__SUPPLIED RECORDS__
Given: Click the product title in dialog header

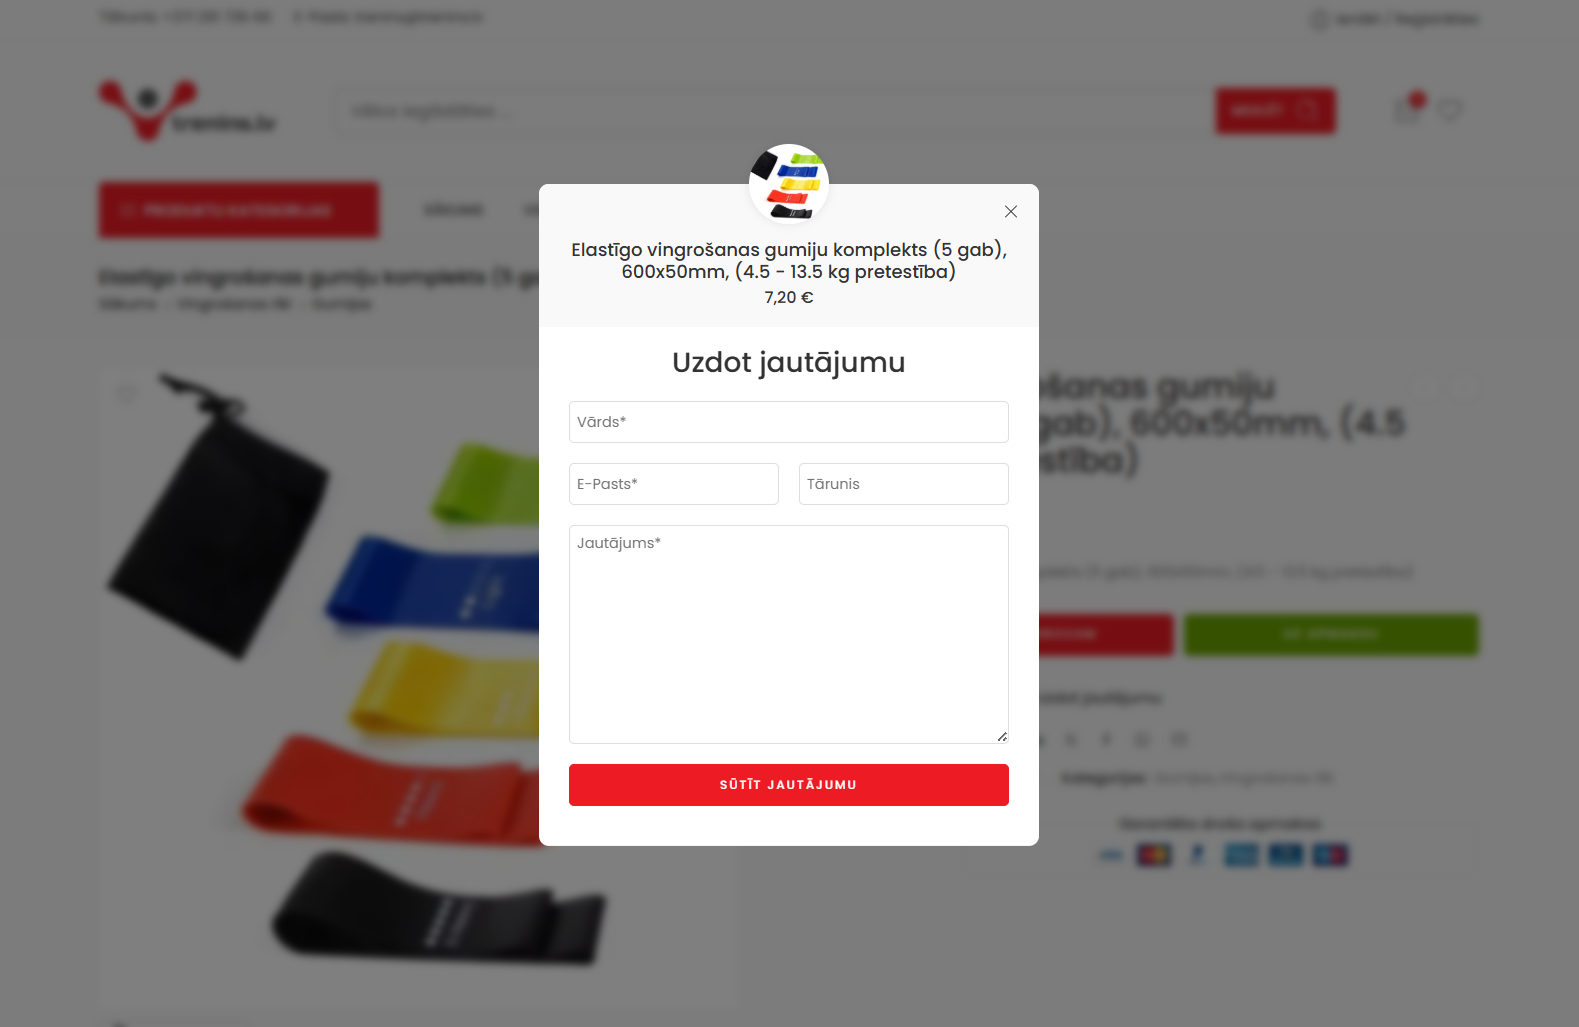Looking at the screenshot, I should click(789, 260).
...
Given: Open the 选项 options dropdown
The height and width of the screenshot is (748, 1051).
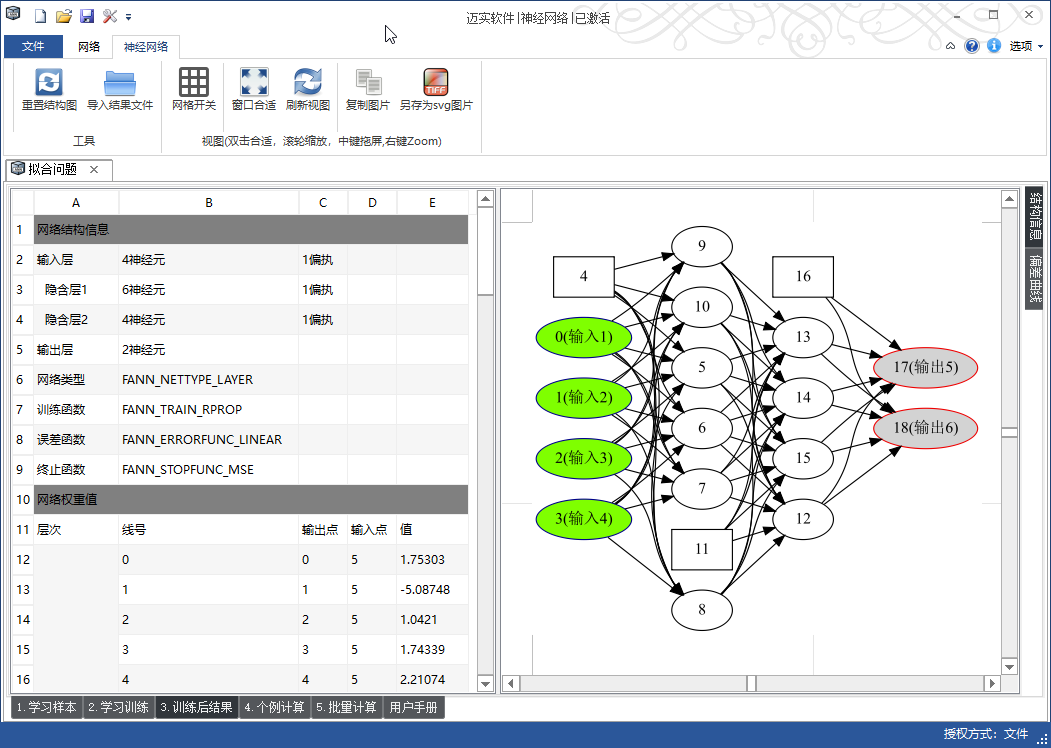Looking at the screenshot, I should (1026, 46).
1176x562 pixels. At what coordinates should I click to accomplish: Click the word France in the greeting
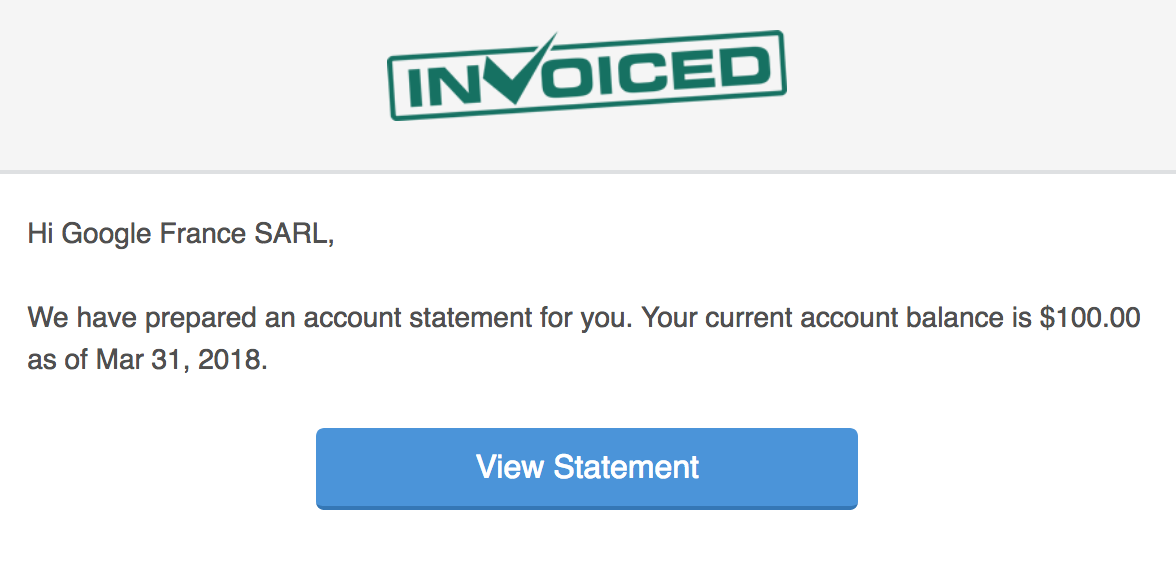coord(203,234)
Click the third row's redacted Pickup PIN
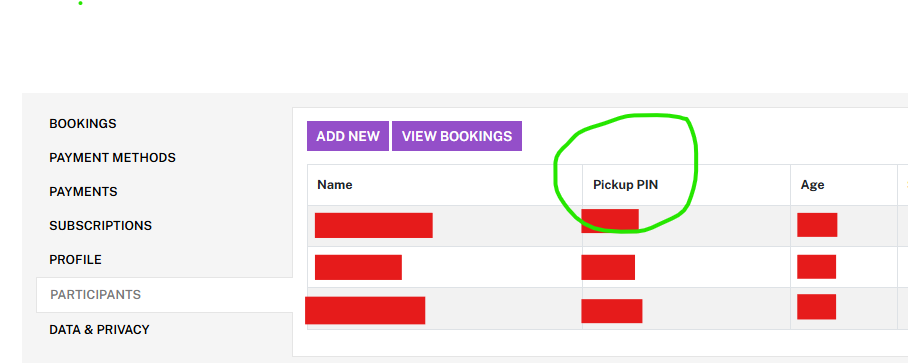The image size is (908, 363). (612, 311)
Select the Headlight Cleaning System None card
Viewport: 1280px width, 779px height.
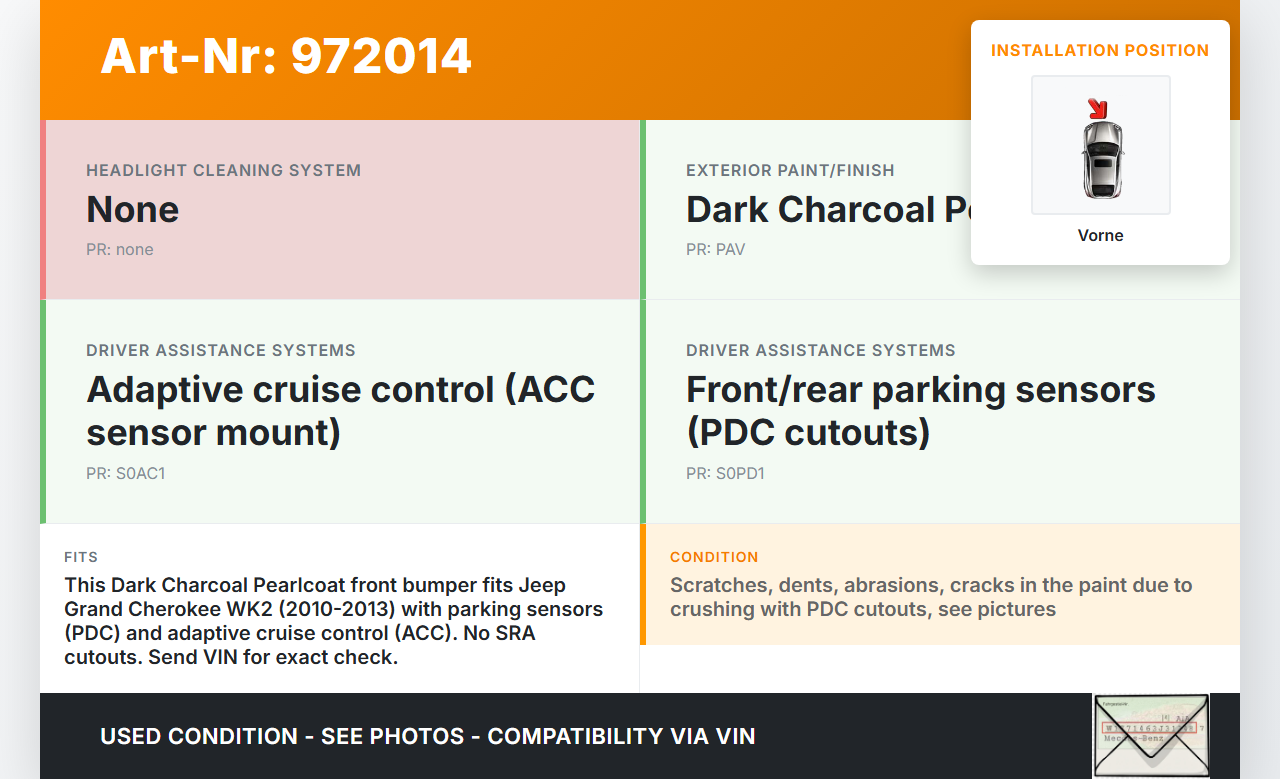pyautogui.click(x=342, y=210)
--
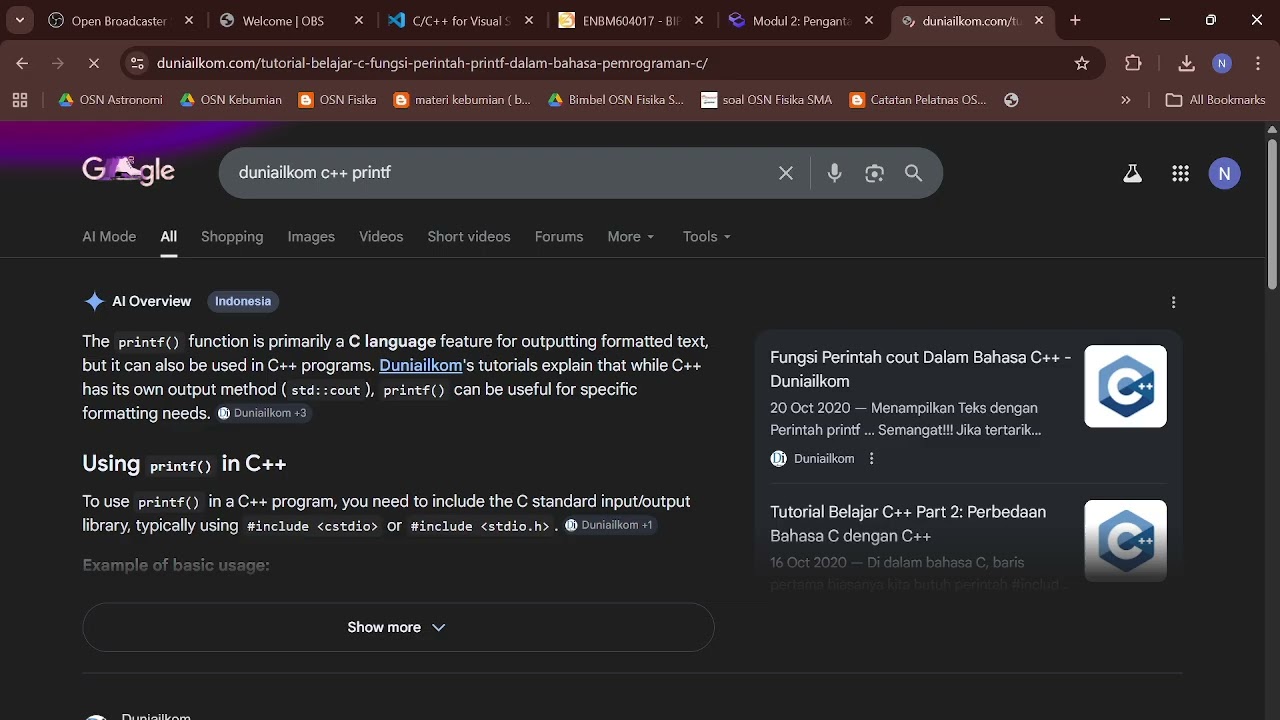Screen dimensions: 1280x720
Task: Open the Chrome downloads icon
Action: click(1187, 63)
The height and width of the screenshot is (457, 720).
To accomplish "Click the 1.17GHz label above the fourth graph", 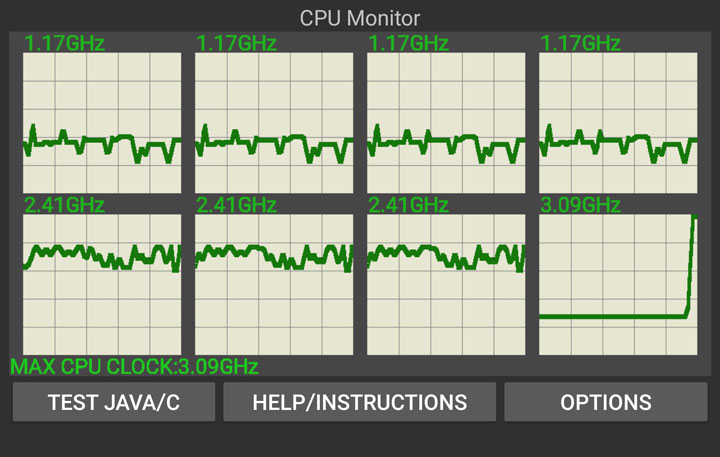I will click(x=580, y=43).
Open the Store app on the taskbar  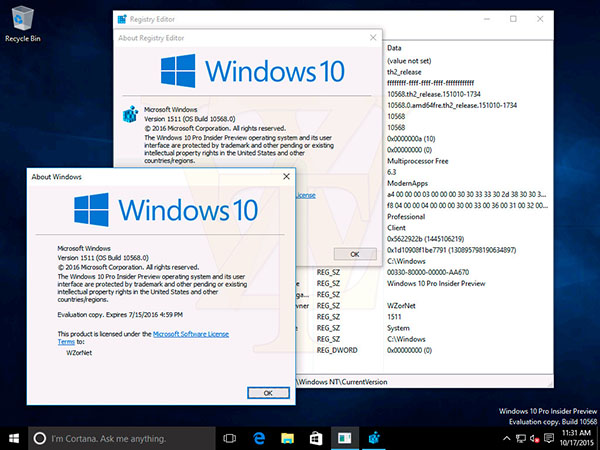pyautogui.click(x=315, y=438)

__REQUIREMENT__
Give the lines from the line with "Click the third row's redacted Pickup PIN" through the line with "pyautogui.click(x=342, y=210)" as a Markdown table with the columns Row and Line, one numbered row per line. Skip blank lines and leave the pictures out.

__EXPECTED ANSWER__
| Row | Line |
|---|---|
| 1 | Click the third row's redacted Pickup PIN |
| 2 | The image size is (908, 363). (612, 311) |
| 3 | Select the Headlight Cleaning System None card |
| 4 | Viewport: 1280px width, 779px height. |
| 5 | pyautogui.click(x=342, y=210) |